Role of food antigens on development and function of IELs (MUC8P.811)

Abstract

Abstract Intestinal IELs reside within the epithelial cell layer of the gut and are composed of several subsets of T cells, including induced TCRαβ+CD4+, TCRαβ+CD8αβ+, and TCRαβ+CD4+CD8αβ+ IELs, and natural TCRαβ+CD8αα+ and TCRγδ+CD8αα+ IELs. Their close proximity to the gut lumen and their intimate association with enterocytes presumably allow IELs to serve as the first line of defense against invading pathogens and to maintain homeostasis of the intestinal epithelial cells. Despite the fact that IELs have been studied for a long time, their exact biological function remains largely unknown. Early studies have revealed that intestinal colonization with commensal microbiota leads to expansion of TCRαβ+ IELs and their enhanced cytotoxic activity, indicating that a role for bacterial Ags in development and function of IELs.
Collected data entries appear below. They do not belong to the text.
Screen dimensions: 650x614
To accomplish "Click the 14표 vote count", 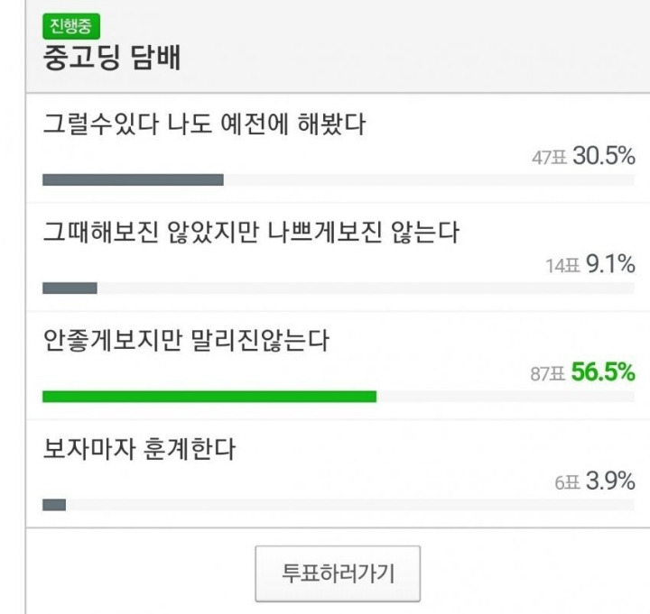I will [562, 266].
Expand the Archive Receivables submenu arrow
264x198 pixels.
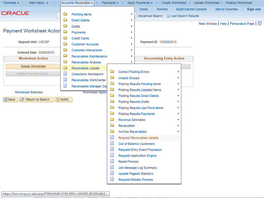(178, 132)
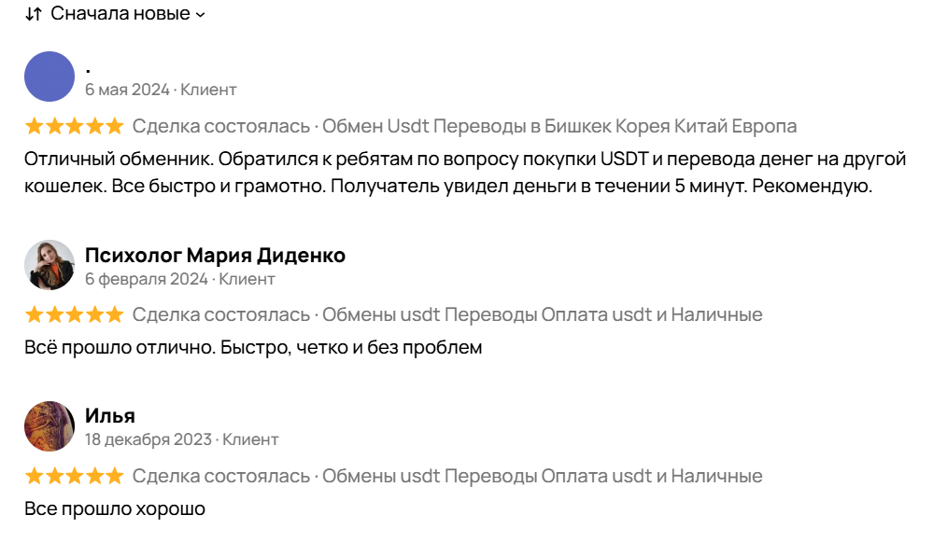Open Илья's avatar photo
The height and width of the screenshot is (543, 933).
tap(49, 426)

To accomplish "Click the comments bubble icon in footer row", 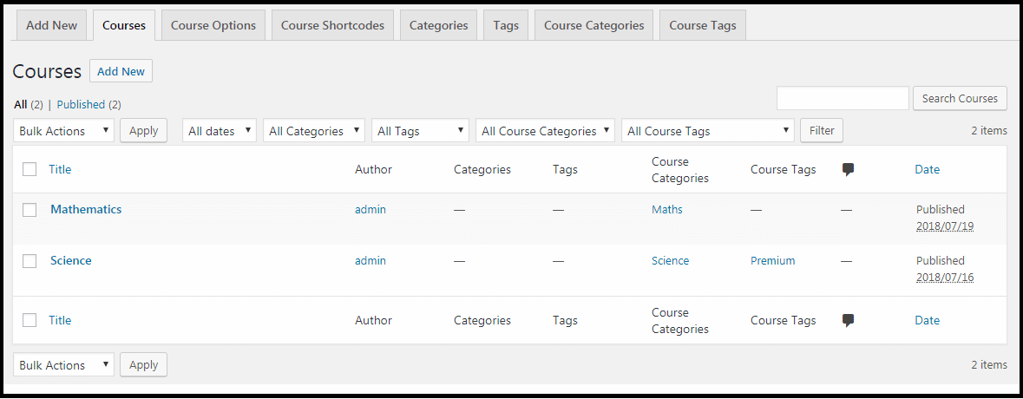I will [x=848, y=320].
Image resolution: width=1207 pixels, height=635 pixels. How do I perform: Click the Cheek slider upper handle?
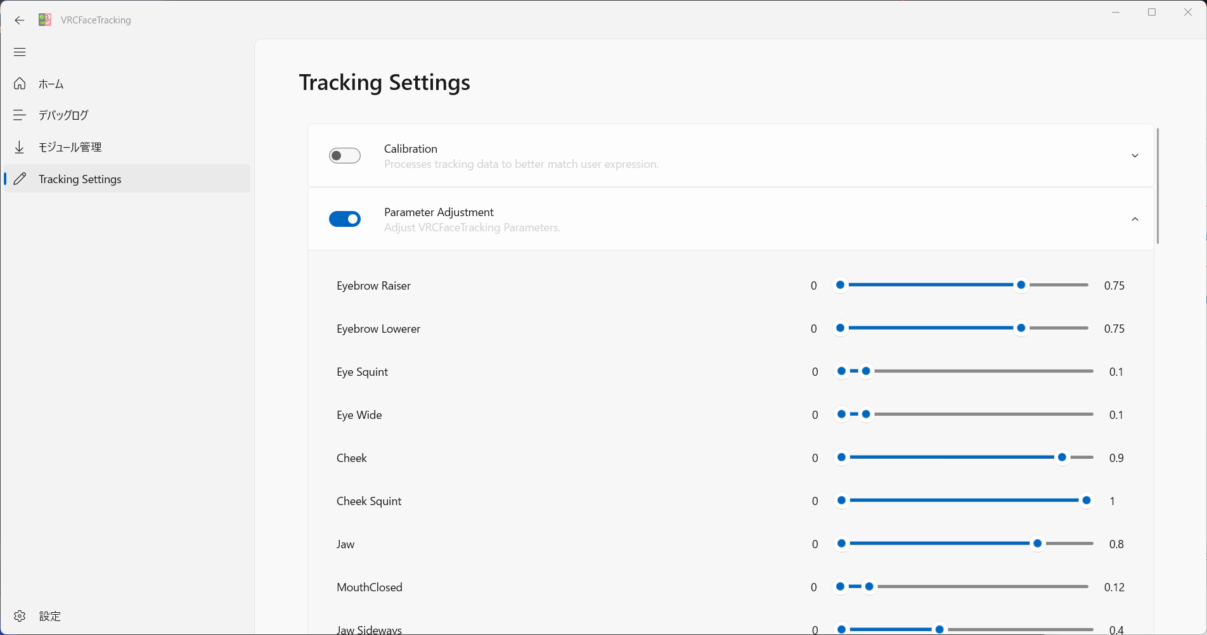(1062, 458)
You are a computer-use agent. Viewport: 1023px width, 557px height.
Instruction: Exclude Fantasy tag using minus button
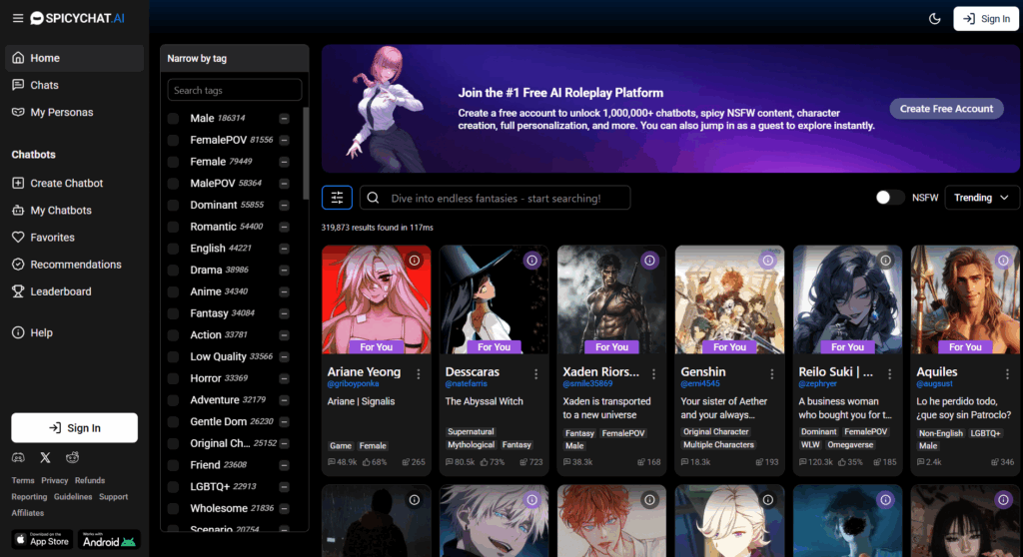(285, 313)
To investigate the role of food Ags in IELs, we analyzed IELs in offspring of germ-free B6 mice raised with elemental diet, designated as antigen-free mice. In antigen-free mice, we found a severe reduction in development of induced IELs, i.e., TCRαβ+CD4+, TCRαβ+CD8αβ+, and TCRαβ+CD4+CD8αβ+ IELs, and a partial depletion of natural TCRαβ+CD8αα+ IELs. The TCRγδ+CD8αα+ IEL population was relatively unaffected in antigen-free mice. We also observed a significant reduction in the ability of IELs to display effector function in antigen-free mice. Our results suggest that development and effector function of many subsets of IELs are strongly dependent on dietary antigens.